The novel presents itself as a biography of Michel Djerzinski, a molecular biologist who dies/disappears about 2000 (the novel was published in 1998), leaving behind several groundbreaking treatises that usher in the new dispensation of the future (the novel purports to have been written circa 2079), in which cloning replaces sexual reproduction and makes possible the creation of a world-mind, hence peace and contentment for all (there is a somewhat similar conception in Joe Haldeman's The Forever War, interestingly enough).
Most of the novel is about Djerzinski's works and days 1958-2000, with considerable attention to his half-brother, Bruno Clément. Sons of the same proto-hippie, boho-vagabond mother, they meet only as teens. Bruno is a teacher, a mostly unpublished writer, and a sex addict, I guess we could say. Michel, by contrast, is virtually asexual, wholly wrapped up in his research, breaking the heart of the beautiful Annabelle, who has loved him since their youth.

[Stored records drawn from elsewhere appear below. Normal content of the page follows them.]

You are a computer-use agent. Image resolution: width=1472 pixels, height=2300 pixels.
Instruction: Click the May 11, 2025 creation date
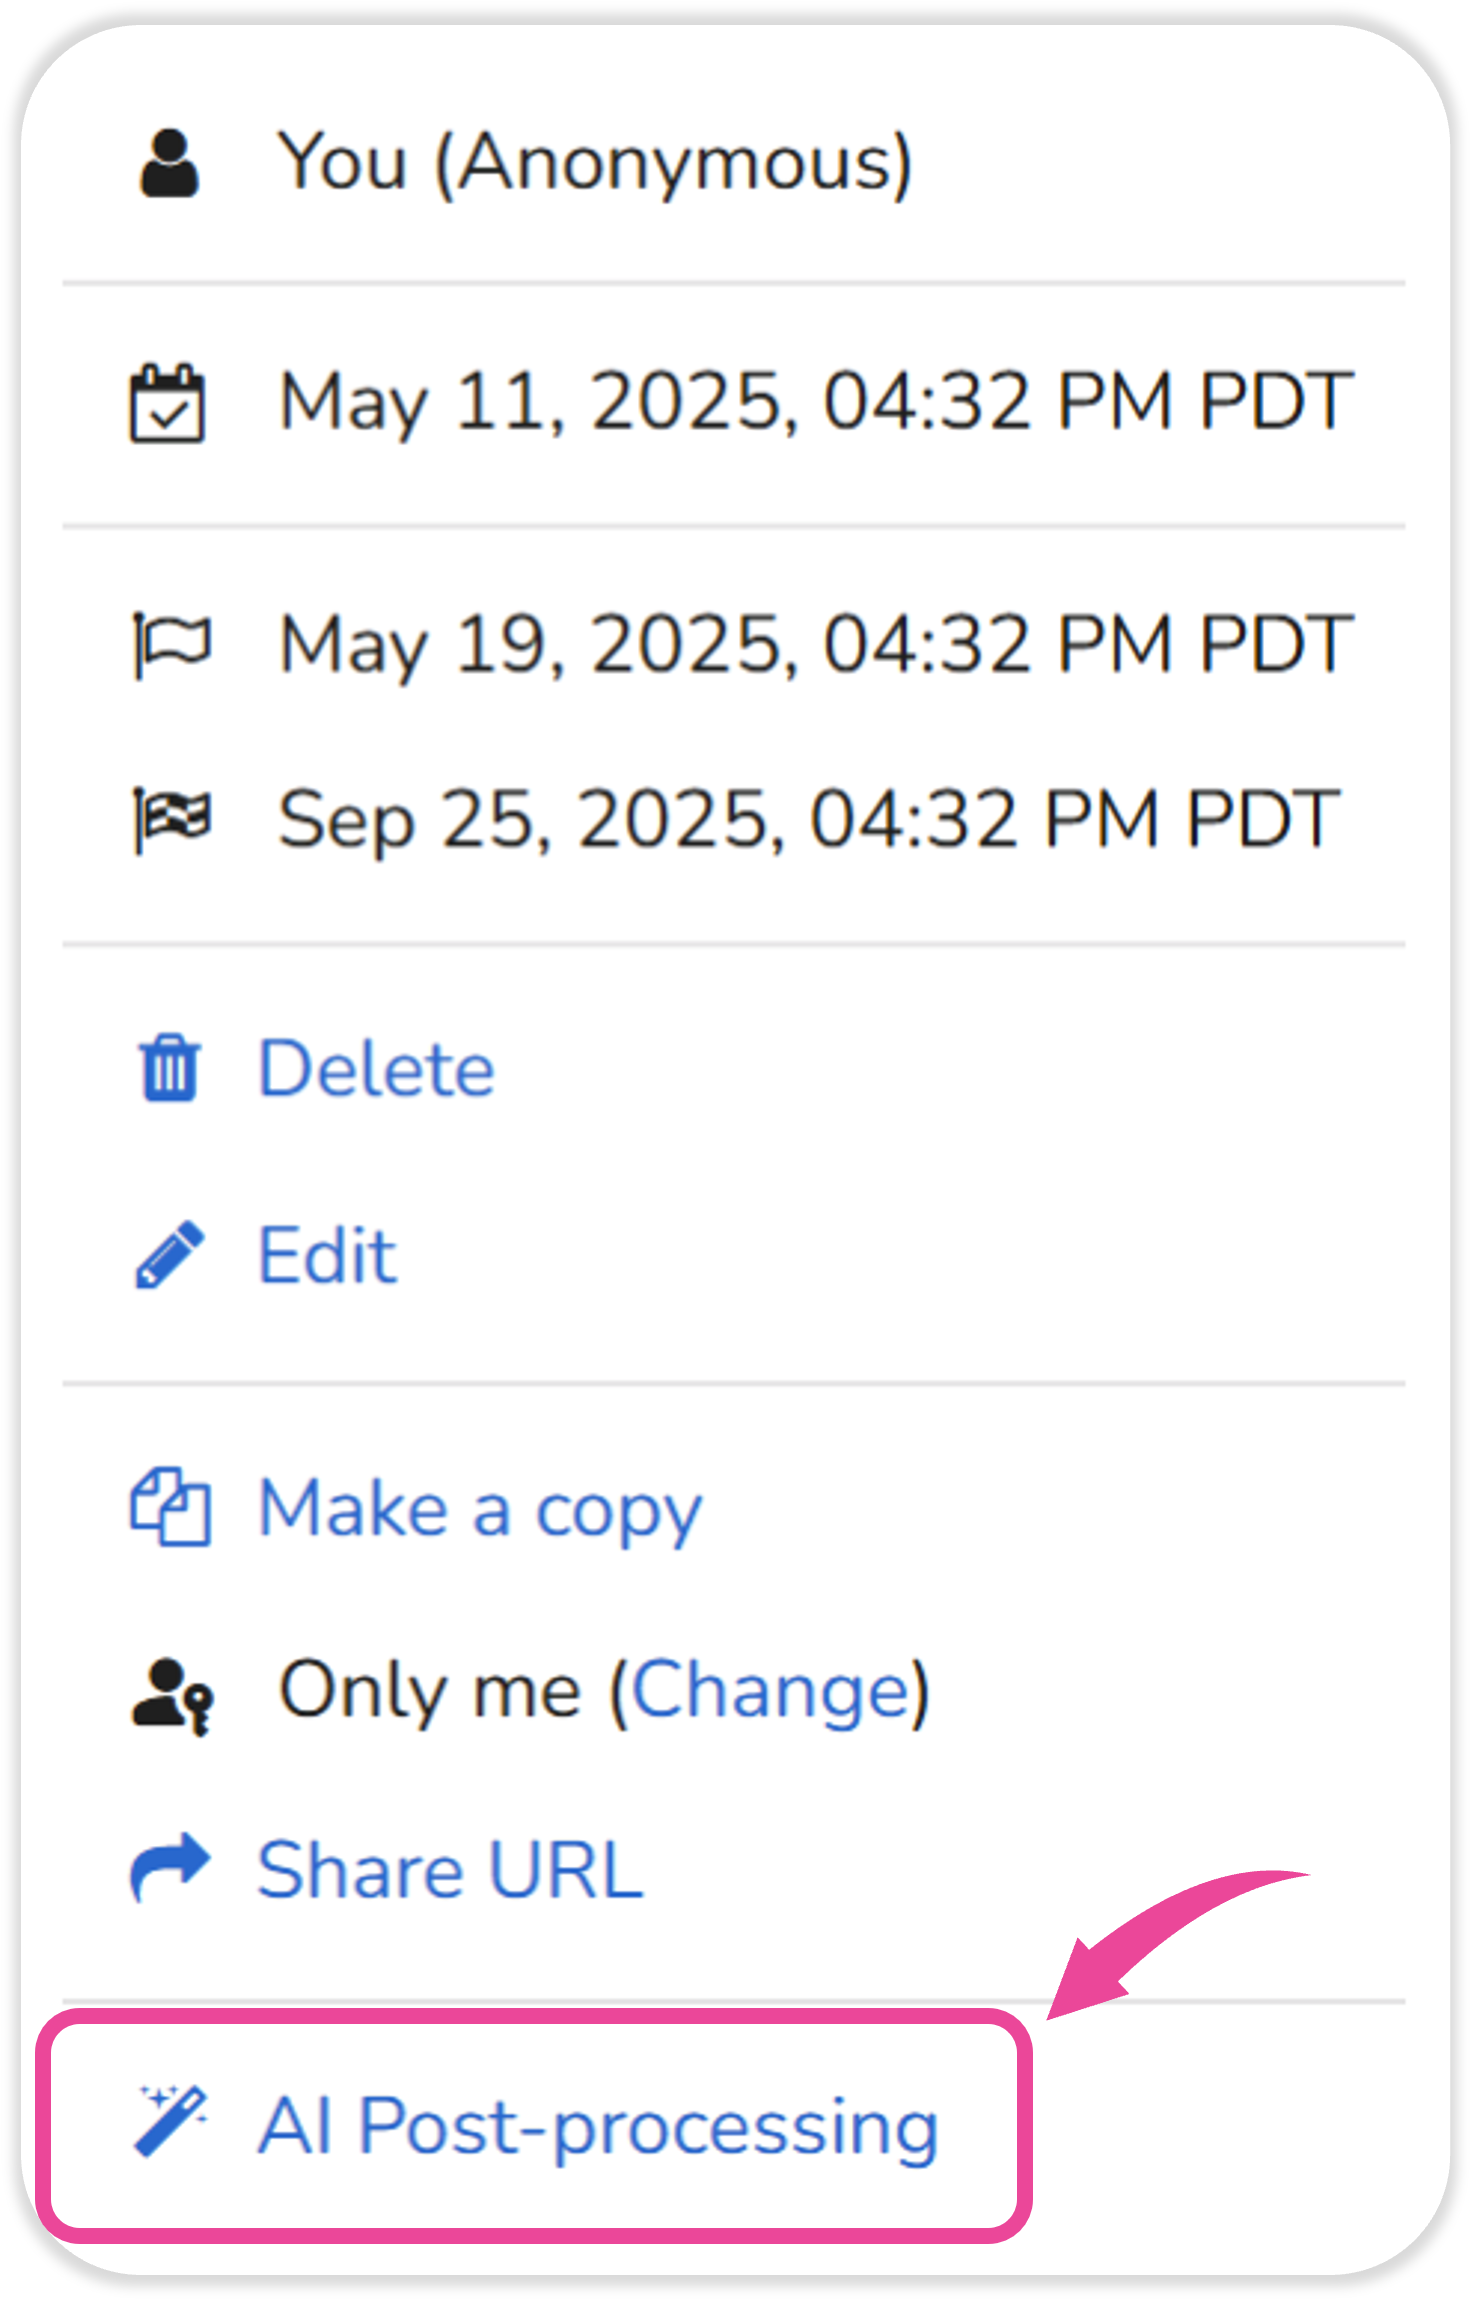[815, 402]
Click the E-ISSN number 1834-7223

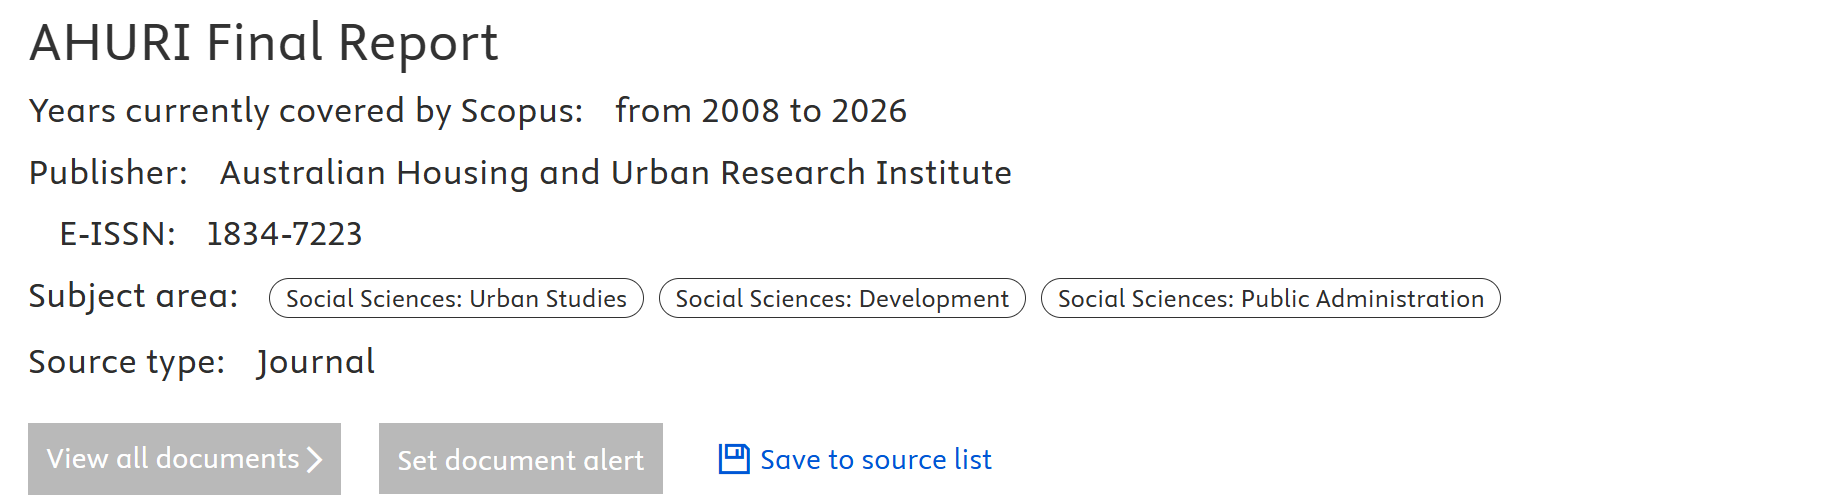tap(284, 234)
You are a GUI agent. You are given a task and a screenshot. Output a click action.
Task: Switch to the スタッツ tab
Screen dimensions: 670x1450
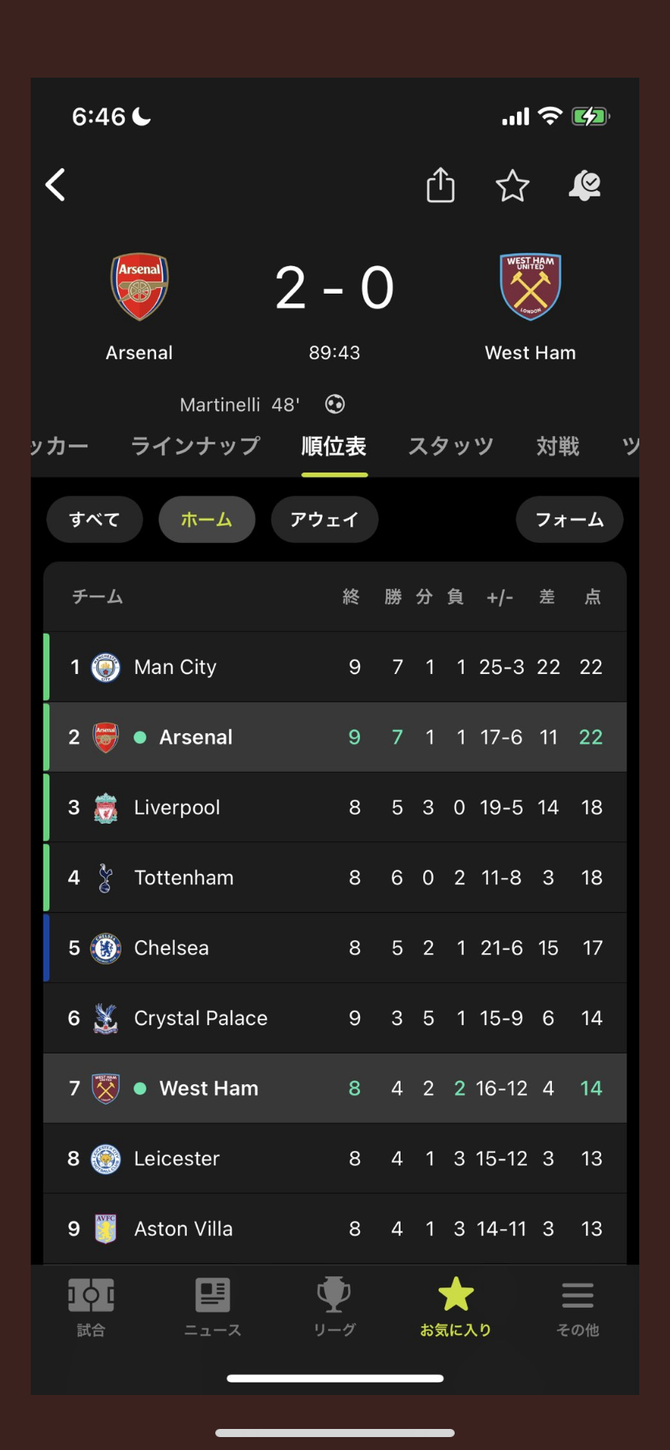point(450,446)
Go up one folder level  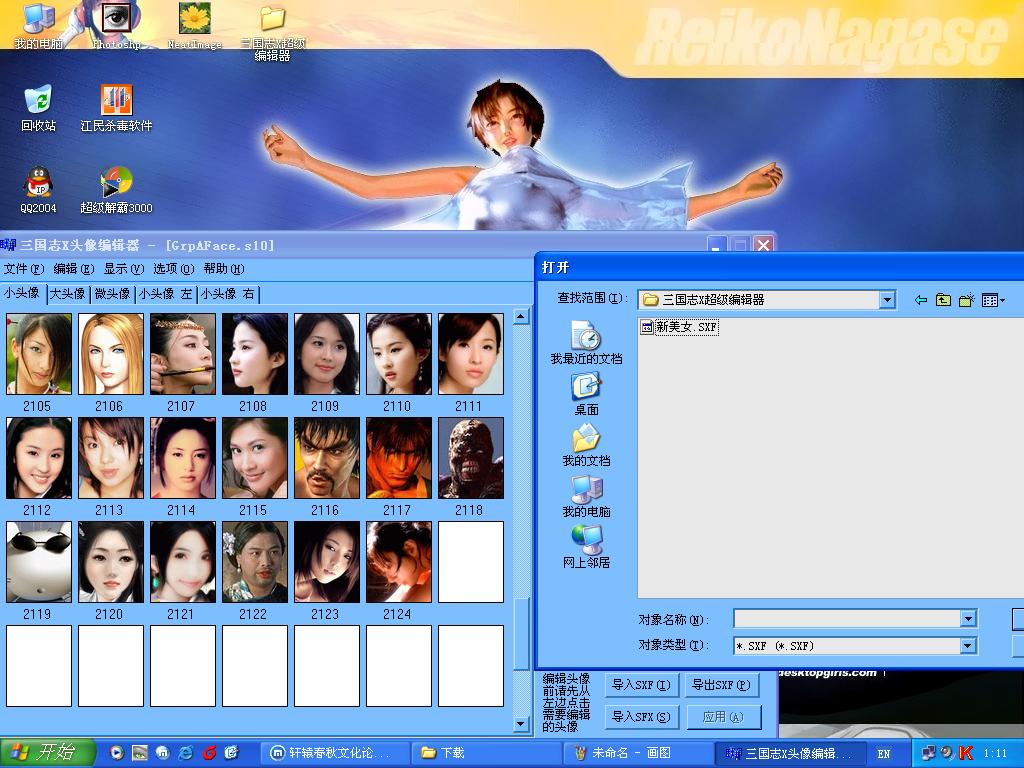pos(943,300)
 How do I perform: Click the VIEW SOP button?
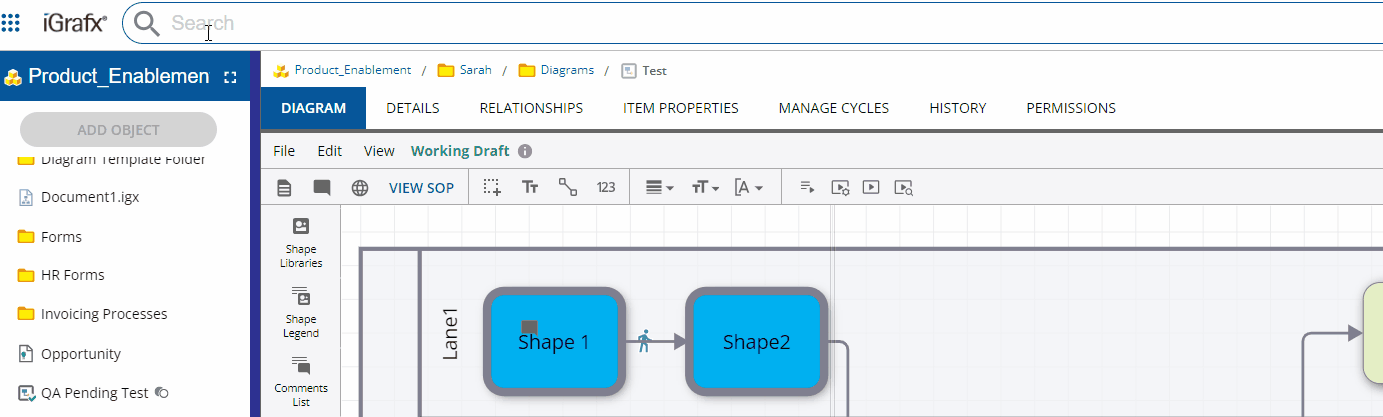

Bruno and Michel collectively illustrate--this is the key idea, I am guessing--the dead end of materialist ideology, born in the early modern era with the collapse of Christian faith, relentlessly pursued through the scientific, economic, and political revolutions of the 18th and 19th centuries, issuing at last in the late 20th century as atomistic individualism, hedonistic, self-absorbed, incapable of love. Michel Djerzinski's new paradigm, over the course of the 21st century, liberates humankind from this dead end.
The real unifying theme of the novel, though, is that the supposedly liberating ideology of the 1960s was really a trap, an apparent explosion of transformative energy that rapidly degenerated into the Me Decade, drug addiction, promiscuity.... On this point, Houellebecq puts me in mind more of Rick Moody's The Ice Storm, or T. C. Boyle's Drop City, or even P. J. O'Rourke or Martin Amis.
This reminds me, I need to find copies of Edward St. Aubyn's novels with the New Age settings. I bet they're ruthless.